Even if this were true, and I think global economic malaise since the financial crisis is evidence it's not, it omits the corollary that governments should then repay debt and save during economic booms. You can't responsibly have one without the other, can you?

> balanced budgets [are a bad idea]

So debt is a good idea? We should finance current spending at the cost of future spending? That's a pretty radical statement. The burden of proof is on you.

And that is what MMT actually suggests, when one do not leave out half their argument.

Their argument is that taxation can be used to take money out of the economy while government spending puts it in. Balance the two and you also control inflation.

His however hinges on the economy being largely self-sufficient, or has tight controls on imports.

Across history, the nations that has gotten into trouble over "money printing" have actually run a massive current account deficit, meaning that they are importing way more than they are exporting.

> His however hinges on the economy being largely self-sufficient, or has tight controls on imports.

So, not actually applicable to the US. (Unless you're going to argue that the US's imports aren't enough to matter. If you want to try to make that argument, go ahead, but it's clearly an additional step that's needed before you can argue that we should actually try to apply MMT.)

This leaves out the taxation side of things.

In MMT, taxation acts as the ultimate sink. It is the combination of taxation and government spending that acts to "balance" the national economy.

This flip the normal budget worries on the head, as taxation comes after spending rather than before.

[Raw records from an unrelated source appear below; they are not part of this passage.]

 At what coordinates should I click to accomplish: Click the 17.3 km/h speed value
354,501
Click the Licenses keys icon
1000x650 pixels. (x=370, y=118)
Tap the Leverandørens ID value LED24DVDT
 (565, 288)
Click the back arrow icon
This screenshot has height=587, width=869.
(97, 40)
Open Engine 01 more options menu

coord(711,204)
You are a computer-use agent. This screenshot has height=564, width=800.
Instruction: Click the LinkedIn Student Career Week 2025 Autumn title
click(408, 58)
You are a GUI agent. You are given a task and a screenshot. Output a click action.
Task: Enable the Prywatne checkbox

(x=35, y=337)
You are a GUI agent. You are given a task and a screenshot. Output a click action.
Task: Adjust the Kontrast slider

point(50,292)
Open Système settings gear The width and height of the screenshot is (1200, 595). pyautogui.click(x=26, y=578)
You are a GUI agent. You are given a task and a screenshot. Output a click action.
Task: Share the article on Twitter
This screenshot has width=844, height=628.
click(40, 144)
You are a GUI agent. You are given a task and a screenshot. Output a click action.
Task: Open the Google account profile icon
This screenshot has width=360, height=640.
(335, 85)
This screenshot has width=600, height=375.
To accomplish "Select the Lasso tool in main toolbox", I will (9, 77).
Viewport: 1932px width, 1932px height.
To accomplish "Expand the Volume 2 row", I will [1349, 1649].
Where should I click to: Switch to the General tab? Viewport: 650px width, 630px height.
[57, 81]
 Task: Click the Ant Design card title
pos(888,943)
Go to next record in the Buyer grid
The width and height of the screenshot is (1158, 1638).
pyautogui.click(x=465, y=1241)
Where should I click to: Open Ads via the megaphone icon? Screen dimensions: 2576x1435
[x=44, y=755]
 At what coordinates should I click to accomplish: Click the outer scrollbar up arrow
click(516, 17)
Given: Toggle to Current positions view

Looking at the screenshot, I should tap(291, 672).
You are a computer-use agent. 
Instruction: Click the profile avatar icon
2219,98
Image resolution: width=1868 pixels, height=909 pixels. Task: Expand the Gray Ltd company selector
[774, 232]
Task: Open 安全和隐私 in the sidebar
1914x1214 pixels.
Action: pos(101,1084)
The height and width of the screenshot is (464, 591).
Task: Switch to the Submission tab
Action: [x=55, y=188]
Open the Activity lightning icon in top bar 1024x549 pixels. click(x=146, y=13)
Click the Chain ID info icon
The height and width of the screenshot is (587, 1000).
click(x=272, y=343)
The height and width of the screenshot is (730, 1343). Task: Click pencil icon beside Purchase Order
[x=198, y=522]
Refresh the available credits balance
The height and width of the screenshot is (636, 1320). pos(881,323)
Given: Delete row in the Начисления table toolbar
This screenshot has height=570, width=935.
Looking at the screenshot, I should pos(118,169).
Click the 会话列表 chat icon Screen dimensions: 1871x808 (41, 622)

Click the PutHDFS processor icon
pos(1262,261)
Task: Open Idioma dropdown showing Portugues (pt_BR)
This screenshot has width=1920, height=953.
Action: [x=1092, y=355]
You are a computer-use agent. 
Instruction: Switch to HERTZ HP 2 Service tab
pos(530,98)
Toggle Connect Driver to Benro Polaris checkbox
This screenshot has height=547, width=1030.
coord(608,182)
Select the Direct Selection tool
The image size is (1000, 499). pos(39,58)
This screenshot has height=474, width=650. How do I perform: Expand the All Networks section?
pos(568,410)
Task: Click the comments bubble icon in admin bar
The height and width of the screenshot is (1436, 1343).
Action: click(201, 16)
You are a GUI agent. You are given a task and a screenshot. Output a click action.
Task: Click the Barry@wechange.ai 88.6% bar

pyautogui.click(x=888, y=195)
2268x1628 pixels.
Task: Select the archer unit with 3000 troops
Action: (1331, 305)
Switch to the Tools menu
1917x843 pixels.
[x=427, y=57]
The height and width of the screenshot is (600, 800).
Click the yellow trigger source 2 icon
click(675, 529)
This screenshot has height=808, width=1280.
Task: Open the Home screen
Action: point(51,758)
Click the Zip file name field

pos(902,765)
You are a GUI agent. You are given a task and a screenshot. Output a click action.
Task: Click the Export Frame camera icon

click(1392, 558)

Note though that unlike your example, MMT requires a nation that is internally self-sufficient when it comes to basic supplies. The problem for both Venezuela and Zimbabwe (i am not up to speed on Argentina) is the amount of imports needed to sustain the population.

When imports overtake exports, the exchange rate suffers, and exchange rates can't be fixed by printing more money.

Venezuela got into the predicament it is in because the government thought they could use oil exports, that were at the time an all time high, to counterbalance the imports used to help the poor. But then the oil price tanked. And Venezuelan oil is a particularly expensive oil to process, so it was the first to go when refineries cut back on production.

> MMT requires a nation that is internally self-sufficient when it comes to basic supplies

To be fair, isn't this a lot like saying, "MMT requires conditions that don't generally exist"? What modern economy isn't shopping internationally for the best prices on basic supplies?

Ultimately this condition seems to imply that MMT requires either 1) a subject economy to be the most efficient producer of all basic supplies (probably impossible, and if achieved then impossible for any other economy) or 2) a prohibition on the import of basic supplies (despotic and economically dysfunctional). Is this correct?

This is making me think of Import Substitution Industrialization (ISI) in Latin America. It was a strategy to become economically self-sufficient, but it didn't work out well.

>If MMT doesn't predict inflation as a result of arbitrary creation of currency, then it seems we can conclude MMT is incorrect.

Provided the money created is spent, it does predict inflation.

What I dislike about my training in econ is that there is no way to experiment.

I think you are right that it is a terrible idea, but who knows?